Trecho do documento

————

O problema da formulação teórica de Ricardo foi que ele tratou a agricultura, em particular a renda da terra, como o elemento desestabilizador do sistema. Todavia, era um período no qual a industrialização caminhava a passos largos,já em direção ao departamento de bens de produção, através da criação do setor ferroviário, o que terminaria por conferir ao capital completa autonomização sobre seu processo de acumulação. Como constatou Hobsbawm (2009, p. 181), “[…] a agricultura britânica deixou de constituir o sustentáculo geral de toda a economia, tornando-se apenas um ramo da produção, algo semelhante a uma ‘indústria’, ainda que, naturalmente, de longe a maior atividade em termos de emprego […]”. A participação da agricultura na renda nacional bruta caiu continuamente entre 1811 e 1851, de 1/3 para 1/5.
Queremos, mais uma vez, chamar a atenção para o papel do arrendatário capitalista. A estrutura social e política da Grã-Bretanha, como nos esclarece novamente Hobsbawm (2009), era controlada pelos proprietários de terra. Segundo ele, “o grau concentração da propriedade da terra não tinha paralelo em outros países industriais”, e nesse aspecto residia também “a força da lavoura britânica nos sécs. XVIII e XIX”. Porque era de interesse do grande proprietário alugar a sua terra, eles estavam “[…] dispostos a estimular parceiros eficientes com as condições de seus arrendadores, capazes de fazer investimentos substanciais e de arcar com pelo menos parte do ônus dos tempos difíceis, reduzindo o arrendamento ou permitindo a acumulação de débitos […]” (HOBSBAWM, 2009, p. 186). Por seu turno, o arrendatário era um “fazendeiro ‘progressista’”, fato expresso no seu “espírito mais comercial”. Diferentemente do que pensava Ricardo, os arrendatários eram assim capitalistas ativos que enriqueceram e aplicaram sua riqueza como capital em outros setores econômicos, através da “desumana economia da agricultura comercial”. Hobsbawm (2009, p. 97), destaca tal aspecto da riqueza a partir do cotidiano dessas famílias: “a própria opulência dos fazendeiros, cada vez mais prósperos, com suas filhas pianistas”.

————

No trecho sobre Ricardo e a agricultura britânica, de quanto para quanto caiu a participação da agricultura na renda nacional bruta entre 1811 e 1851? Os itens que vêm a seguir são um material à parte, sem ligação com o trecho.

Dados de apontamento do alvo
————

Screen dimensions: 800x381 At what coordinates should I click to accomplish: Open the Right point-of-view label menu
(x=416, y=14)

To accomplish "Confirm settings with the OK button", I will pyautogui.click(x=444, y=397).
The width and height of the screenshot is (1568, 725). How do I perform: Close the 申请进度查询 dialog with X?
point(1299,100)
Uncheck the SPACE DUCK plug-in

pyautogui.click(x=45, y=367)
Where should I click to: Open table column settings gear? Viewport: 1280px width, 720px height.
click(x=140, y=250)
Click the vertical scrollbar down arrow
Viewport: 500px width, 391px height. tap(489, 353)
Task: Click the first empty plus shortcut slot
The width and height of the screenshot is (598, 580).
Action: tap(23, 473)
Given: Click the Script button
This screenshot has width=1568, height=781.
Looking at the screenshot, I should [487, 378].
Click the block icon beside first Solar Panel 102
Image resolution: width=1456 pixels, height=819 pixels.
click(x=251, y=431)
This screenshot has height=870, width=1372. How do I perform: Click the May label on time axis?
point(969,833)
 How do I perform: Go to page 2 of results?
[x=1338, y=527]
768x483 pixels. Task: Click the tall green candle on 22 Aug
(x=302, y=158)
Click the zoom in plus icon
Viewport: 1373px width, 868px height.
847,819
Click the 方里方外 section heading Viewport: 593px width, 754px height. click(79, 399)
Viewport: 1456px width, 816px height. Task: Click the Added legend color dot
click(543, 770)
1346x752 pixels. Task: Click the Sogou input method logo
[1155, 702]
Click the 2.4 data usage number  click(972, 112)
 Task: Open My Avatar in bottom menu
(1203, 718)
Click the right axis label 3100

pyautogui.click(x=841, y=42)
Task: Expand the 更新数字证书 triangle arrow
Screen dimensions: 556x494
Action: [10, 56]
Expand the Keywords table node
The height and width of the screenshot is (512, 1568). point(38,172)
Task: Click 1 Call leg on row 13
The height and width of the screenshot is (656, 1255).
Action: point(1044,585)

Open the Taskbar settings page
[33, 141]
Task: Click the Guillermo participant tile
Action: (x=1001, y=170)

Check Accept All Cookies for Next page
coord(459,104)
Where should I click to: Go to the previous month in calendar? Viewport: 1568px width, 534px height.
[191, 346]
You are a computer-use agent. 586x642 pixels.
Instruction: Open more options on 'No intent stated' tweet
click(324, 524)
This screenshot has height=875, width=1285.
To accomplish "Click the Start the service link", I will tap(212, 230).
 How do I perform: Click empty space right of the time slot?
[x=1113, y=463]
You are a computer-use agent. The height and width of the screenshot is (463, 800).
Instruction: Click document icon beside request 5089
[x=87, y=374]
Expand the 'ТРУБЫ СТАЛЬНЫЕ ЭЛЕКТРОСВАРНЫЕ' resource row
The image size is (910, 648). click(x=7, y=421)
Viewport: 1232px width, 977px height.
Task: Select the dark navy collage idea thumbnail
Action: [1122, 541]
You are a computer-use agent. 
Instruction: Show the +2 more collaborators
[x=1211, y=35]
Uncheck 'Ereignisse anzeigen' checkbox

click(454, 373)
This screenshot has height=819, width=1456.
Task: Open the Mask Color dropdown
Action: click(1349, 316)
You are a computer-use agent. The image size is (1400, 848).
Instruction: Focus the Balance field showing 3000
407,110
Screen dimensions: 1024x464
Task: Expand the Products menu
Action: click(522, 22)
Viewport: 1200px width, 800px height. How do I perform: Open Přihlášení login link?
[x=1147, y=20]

————

Resposta da tarefa
Caiu de 1/3 para 1/5.